PCRave: Apple’s Steve Jobs has stated that NVIDIA GeForce3 will be available in their made to order iMac systems as well as the GeForce2 MX. The Macintosh market has traditionally been a niche market in terms of number of units sold when compared to PCs. The majority of graphics card sales are driven by gamers, hardware enthusiasts, and OEM design wins. With Apple’s closed architecture and weak gaming market, how will NVIDIA compete against an already well-established ATI in this space?

Mike Hara: The essence of the Macintosh is a rich, multimedia user experience. In fact, Apple’s and NVIDIA’s visions are very much aligned. We are both dedicated and driven to deliver rich, multimedia experiences on computing platforms. We are working hard to develop products that exemplify the Apple vision. Apple is dedicated to deliver this at every price point, for every form factor. NVIDIA is the only company capable of doing this today for Apple. More importantly, the Macintosh market is demanding NVIDIA graphics.
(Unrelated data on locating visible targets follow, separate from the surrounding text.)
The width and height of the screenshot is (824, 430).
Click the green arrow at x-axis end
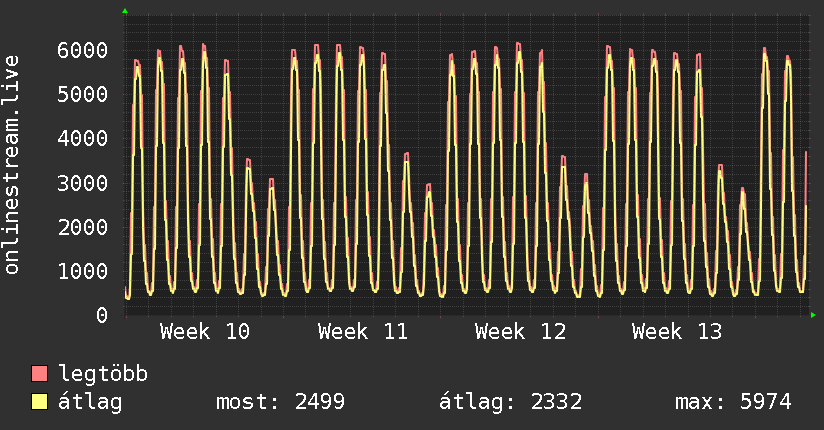[814, 315]
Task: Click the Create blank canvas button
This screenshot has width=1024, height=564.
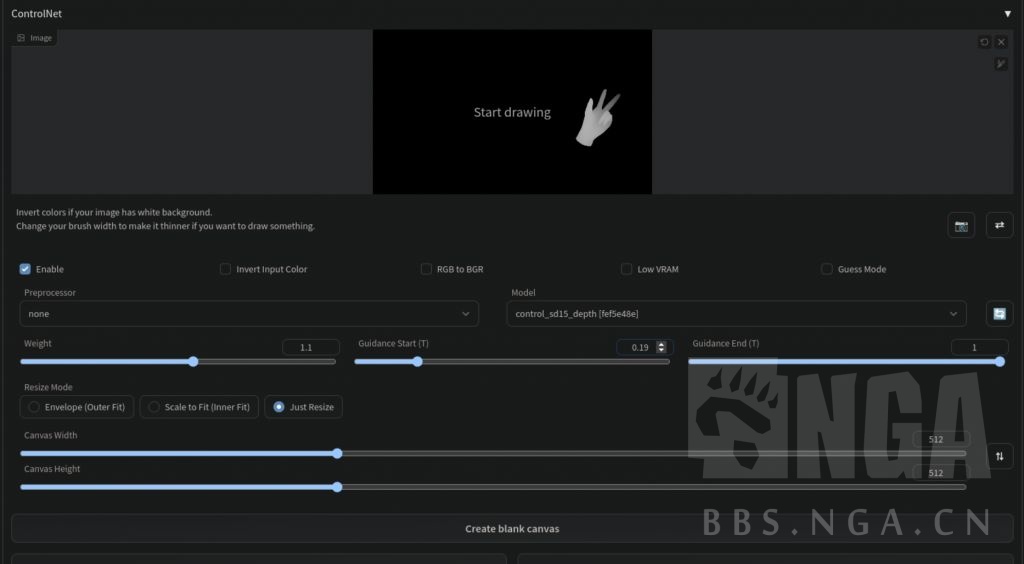Action: point(511,528)
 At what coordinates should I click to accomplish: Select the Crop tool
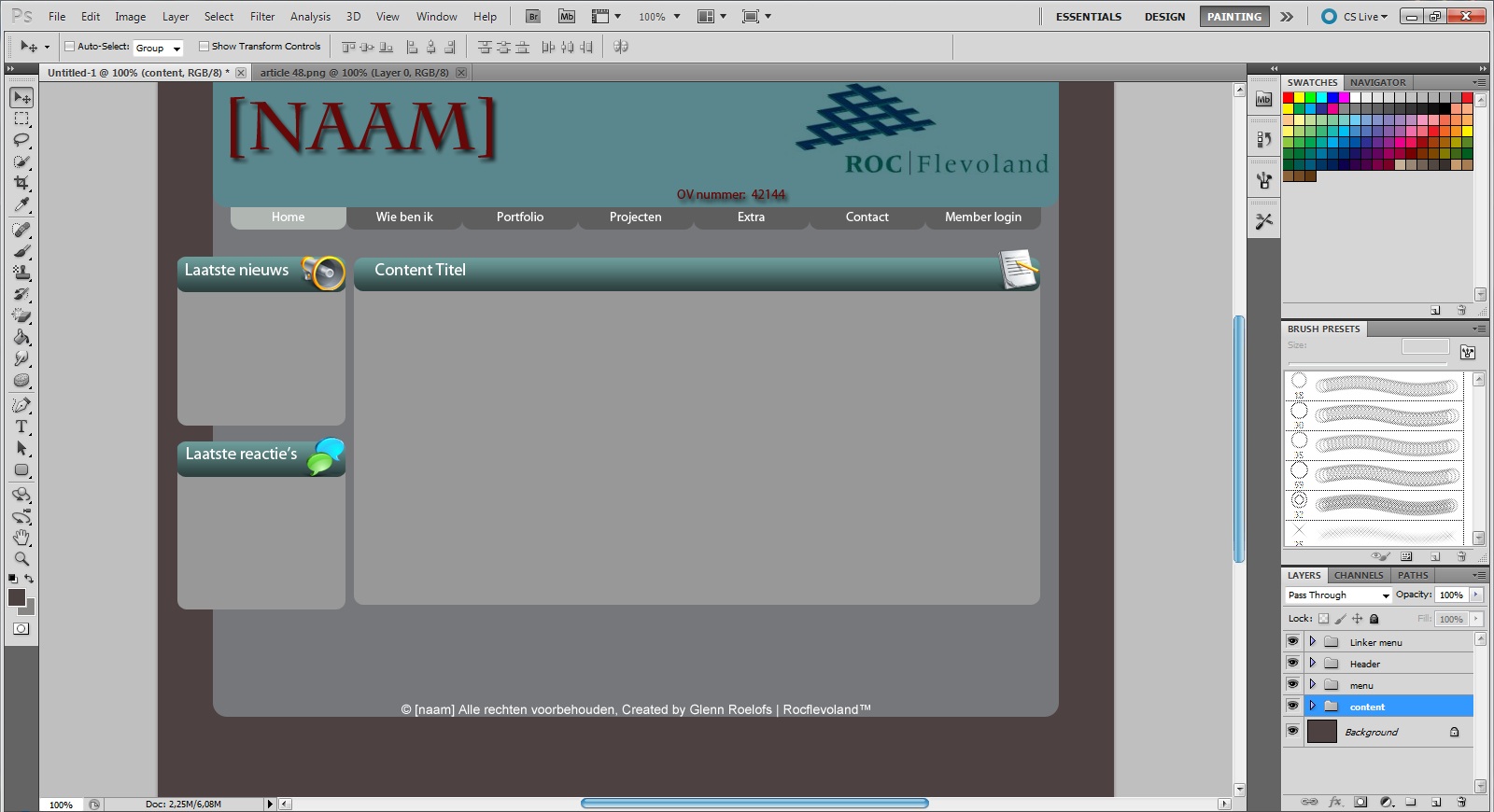(21, 183)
At both the San Francisco and Tokyo MacWorlds, Steve’s introduction of the GeForce2 MX and GeForce3 were met with standing ovations.

PCRave: NVIDIA has developed many new products such as the GeForce2 MX 200/400, the GeForce2 Go, the Quadro2 EX, the Quadro DCC, and the GeForce3. The strategy seems to be that NVIDIA is entering new markets at price points that may better appeal to the market. With so many new products introduced into the market, there seems to be a gradation between them as the products overlap in features and price. I find it increasingly harder to differentiate between them. What steps are NVIDIA taking to educate the buyer and the retail sector the benefits of each NVIDIA product and to also ensure that there is an apparent clear-cut solution that each product provides?

Mike Hara: First, we are establishing high-level brands that are targeted at specific markets and audiences. For example, our Quadro products are designed for the workstation professional. Second, we are establishing sub-level brands that distinguish technological features and performance. For example, the GeForce2 Go communicates the GeForce2 architecture for mobile products. MX is our midrange for desktops. Even though we have a large product portfolio, we really have two main franchises, the GeForce for consumers and Quadro for design professionals.

PCRave: NVIDIA is providing new unique solutions for digital content creators. For example, NVIDIA’s Quadro DCC integrates well into Discreet’s 3DStudioMax by providing real-time shader effects. Print graphics such as real-time 2D filter acceleration could benefit content creators. What is the potential for this growing content creation market?

Mike Hara: The potential is there. Today, however, the pixel affects used in applications like Adobe Photoshop require much higher precision and samples than what our GPUs can process in real time today. The content creation market is strategically important to NVIDIA. We are diligently working with the software industry to define next generation rendering capabilities and ultimately take content to never-seen-before levels.